Required action —
Return the data verbatim, without pictures.

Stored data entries
◇ ◇ ◇

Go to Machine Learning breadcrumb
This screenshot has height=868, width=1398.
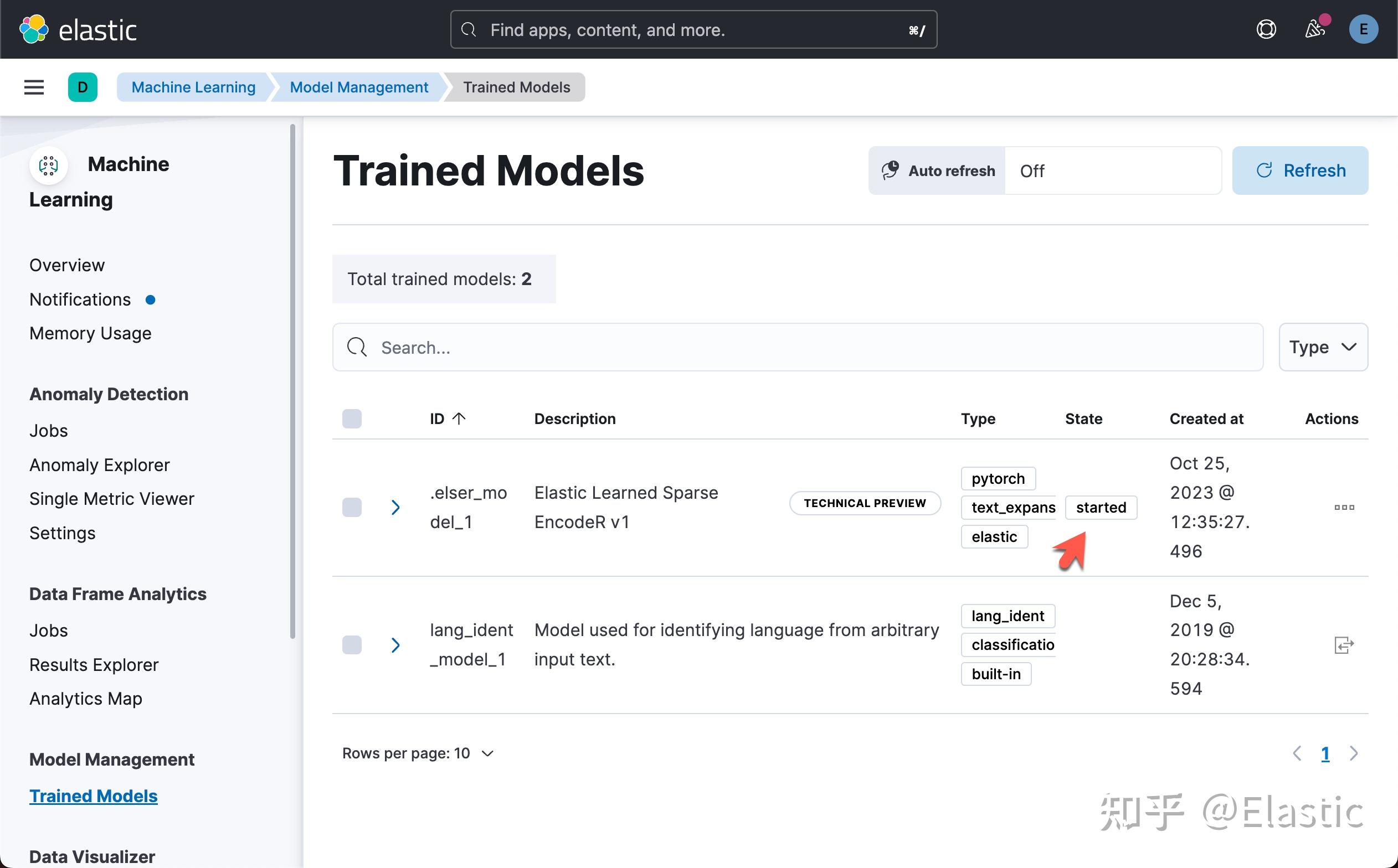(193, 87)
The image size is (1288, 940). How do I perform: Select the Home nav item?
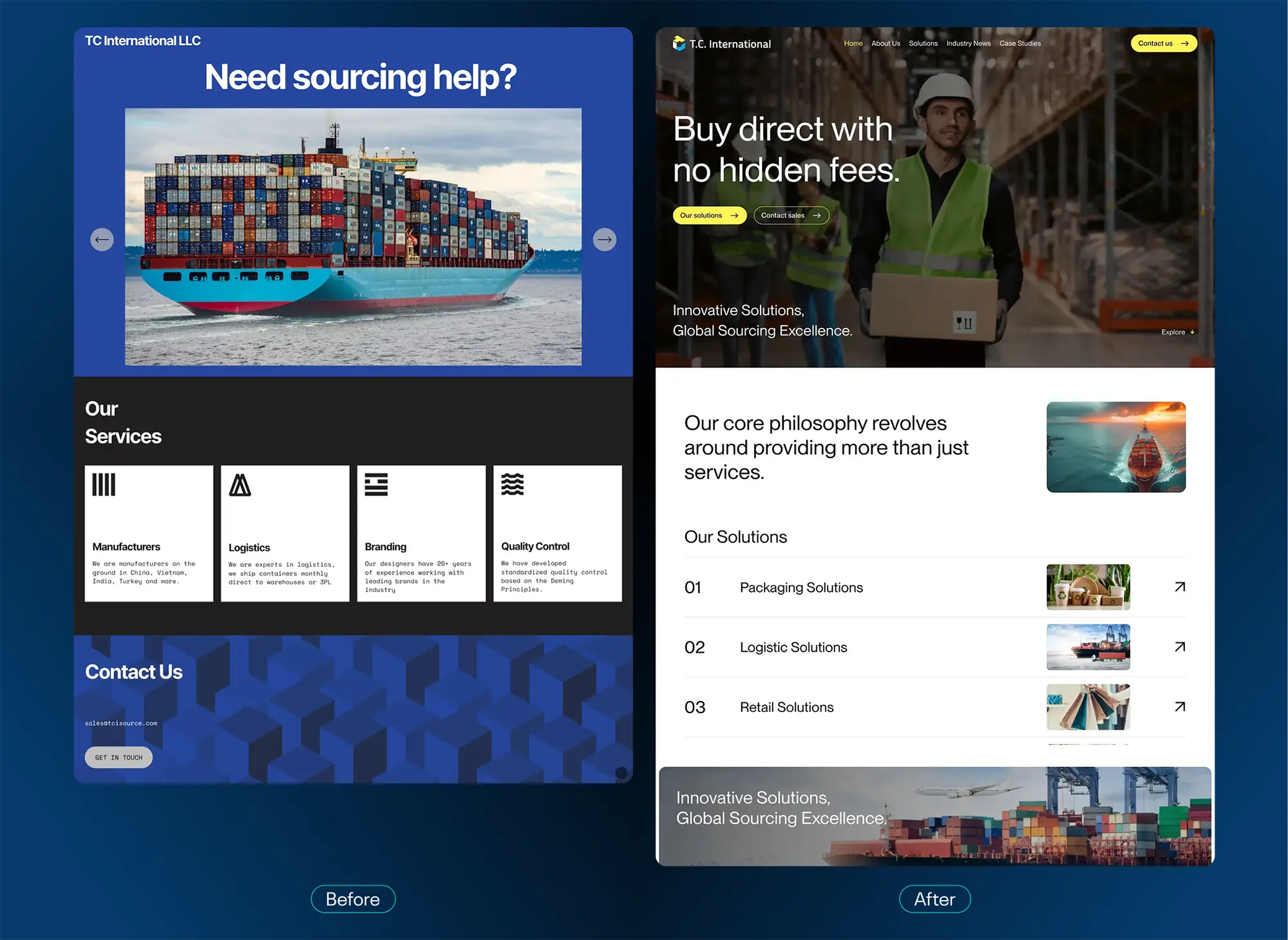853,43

◇ ◇ ◇

Exercise output —
Go to Machine Learning breadcrumb
This screenshot has height=868, width=1398.
(193, 87)
The image size is (1288, 940). How do I perform: Select the Home nav item?
853,43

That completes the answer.